How to Build a Pitch Deck That Actually Gets Meetings
The Sequoia pitch deck framework has helped founders from Airbnb to the next generation of great companies. Here's how to use it — plus a free Google Slides template.
Most pitch decks don't fail because the idea is bad. They fail because the story is unclear, the slides are cluttered, or the founder tried to cram twelve months of thinking into twelve minutes of a partner meeting.
The good news: there's a framework that's battle-tested, founder-friendly, and responsible for some of the most iconic funding rounds in Silicon Valley history. It comes from Sequoia Capital — the firm behind Apple, Google, WhatsApp, and Airbnb — and it's been sitting on their website for anyone to read.
This post breaks down that framework, adds a few things Sequoia left out, and includes a free Google Slides template you can download and make your own.
Why the Sequoia Framework Still Wins
When Airbnb's founders were struggling to get meetings, they stumbled across Sequoia's pitch guide. They used it to build their deck. The rest is history.

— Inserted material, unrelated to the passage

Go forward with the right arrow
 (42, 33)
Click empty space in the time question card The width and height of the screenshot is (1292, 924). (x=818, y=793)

What makes the framework so enduring isn't that it's clever — it's that it's disciplined. It forces founders to answer the questions every investor is already asking in their head, in the right order, with the right level of detail. It's a story structure, not a slide checklist.
Here's the framework:
The 10 Slides
1. Company Purpose
One sentence. That's it.
Define what your company does in a single declarative sentence. Not a tagline. Not a list of features. A mission.

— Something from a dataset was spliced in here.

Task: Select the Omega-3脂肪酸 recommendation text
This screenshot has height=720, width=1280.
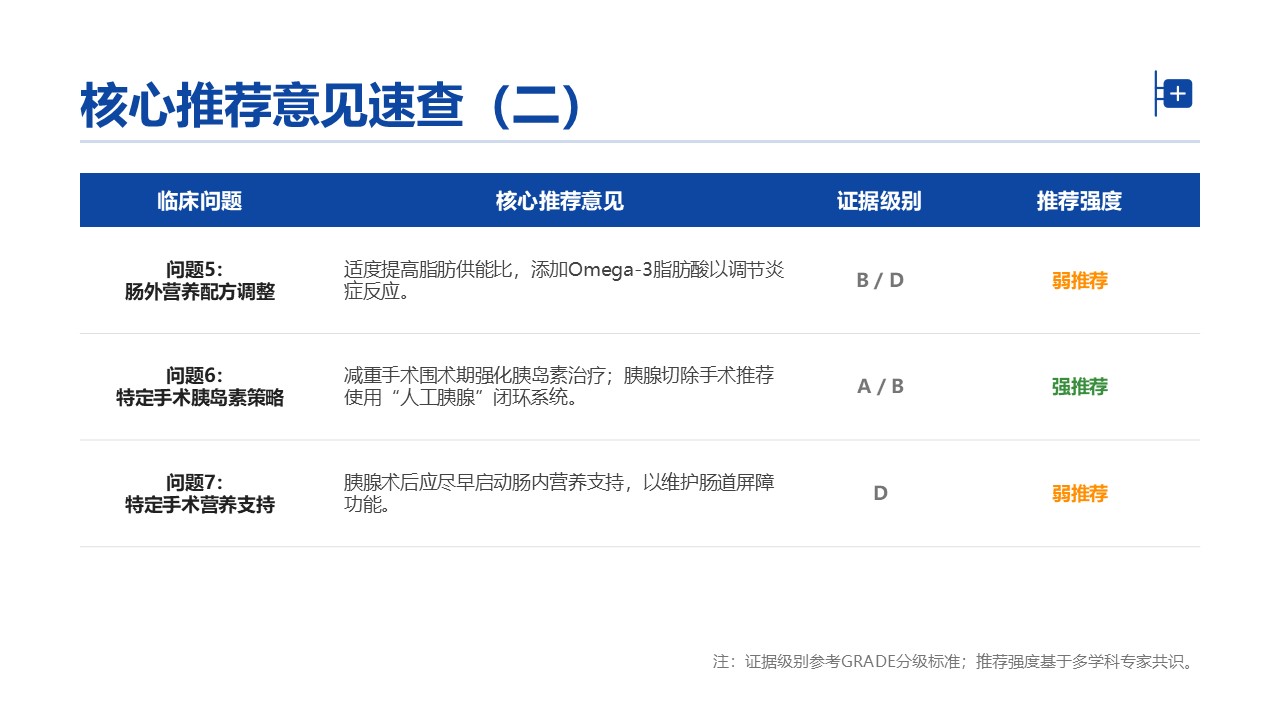Action: [x=563, y=281]
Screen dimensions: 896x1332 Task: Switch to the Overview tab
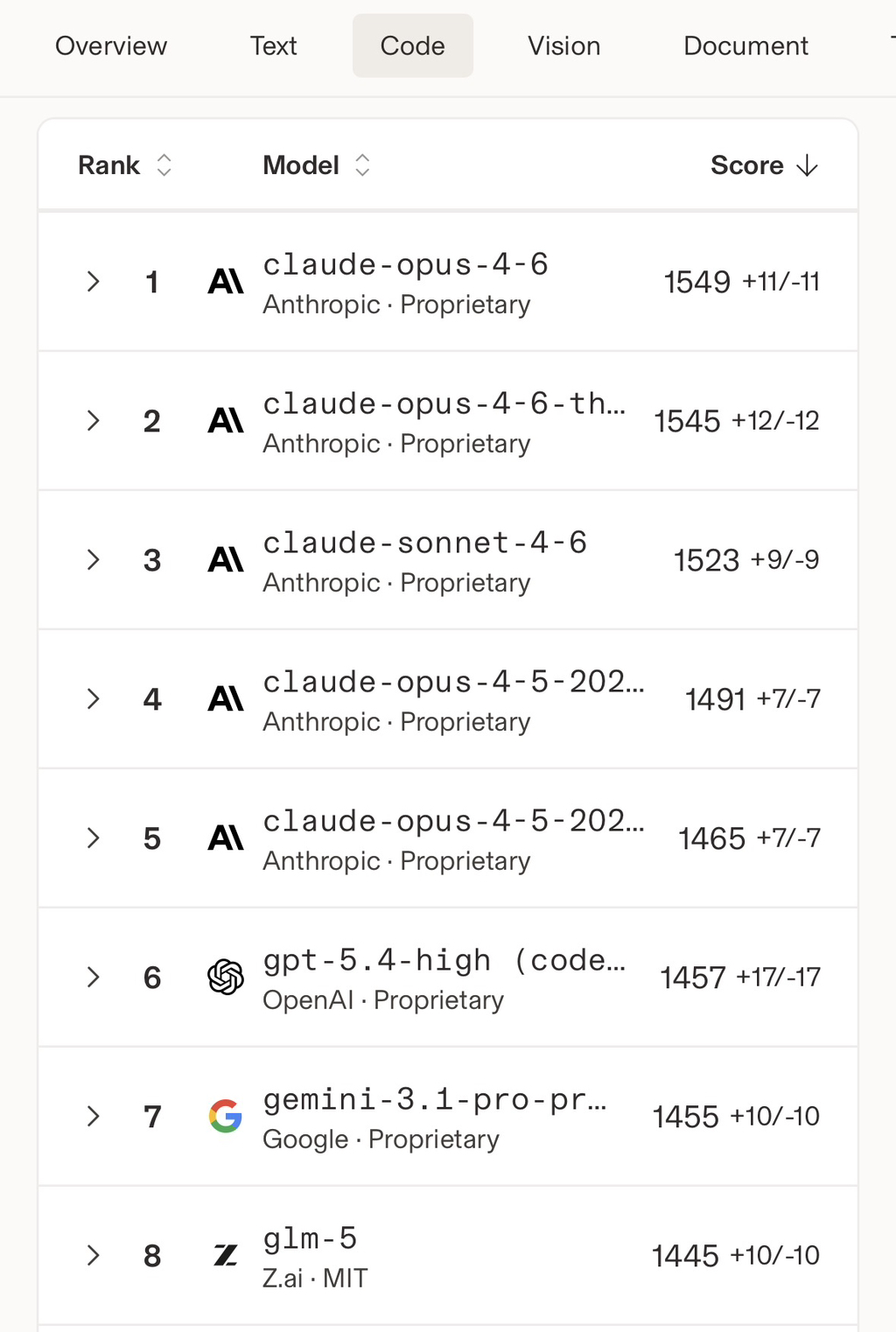111,46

This is harder than it sounds. Most founders default to describing their product instead of communicating their purpose. The difference: "We build AI-powered legal tools" vs. "We make legal protection accessible to every small business in America." One is a description. The other is a reason to care.
If you can't write your purpose in one sentence, you don't have clarity yet — and investors will feel that.
2. Problem
Describe pain, not features.
Who is your customer, and what does their world look like without your solution? Be specific. Use real numbers if you have them. Tell a story if that helps.
The key question: how is this problem being solved today, and why does that suck? If customers are duct-taping together three tools, paying for something that barely works, or just living with the frustration — that's your opening.
Don't overstate the problem to make your solution look good. Investors see through it. Just tell the truth about what's broken.
3. Solution
Your eureka moment.
Why is your solution uniquely positioned to solve this problem? What insight do you have that others missed? And critically — why will it last?
The best solutions have a "why didn't someone do this already?" quality. They feel obvious in retrospect. If your solution needs a lot of explaining to seem valuable, it may not be the right one yet — or your problem framing needs work.
Also: where does this go? A great solution has natural expansion paths. Show that you're thinking beyond version one.
4. Why Now?
This is the slide most founders skip. Don't.
Nature hates a vacuum. If your idea is good, why hasn't it been built already? And why is right now the right moment to build it?
Common triggers: a regulatory change, a new technology becoming accessible, a shift in consumer behavior, a market that just hit the right size. Sequoia calls this "the why now" — and investors love it because it shows you understand the market timing, not just the product.
5. Market Potential
TAM, SAM, SOM — but make it believable.
Define your customer and your market. The classic mistake here is presenting a massive TAM (Total Addressable Market) with no credible path to capturing any of it. A $500B market slide means nothing if you can't explain how you get your first 1,000 customers.
The best founders don't just size existing markets — they articulate how their company might create a new one. Think about how Airbnb didn't just compete with hotels. It opened up an entirely new supply of accommodations.
6. Competition / Alternatives
Don't pretend you have no competitors.
Every company has competition — even if it's "doing nothing" or "using spreadsheets." The 2x2 matrix is overused and often misleading. A better approach: show you understand the landscape honestly, explain what trade-offs customers make today, and be clear about where you win and why.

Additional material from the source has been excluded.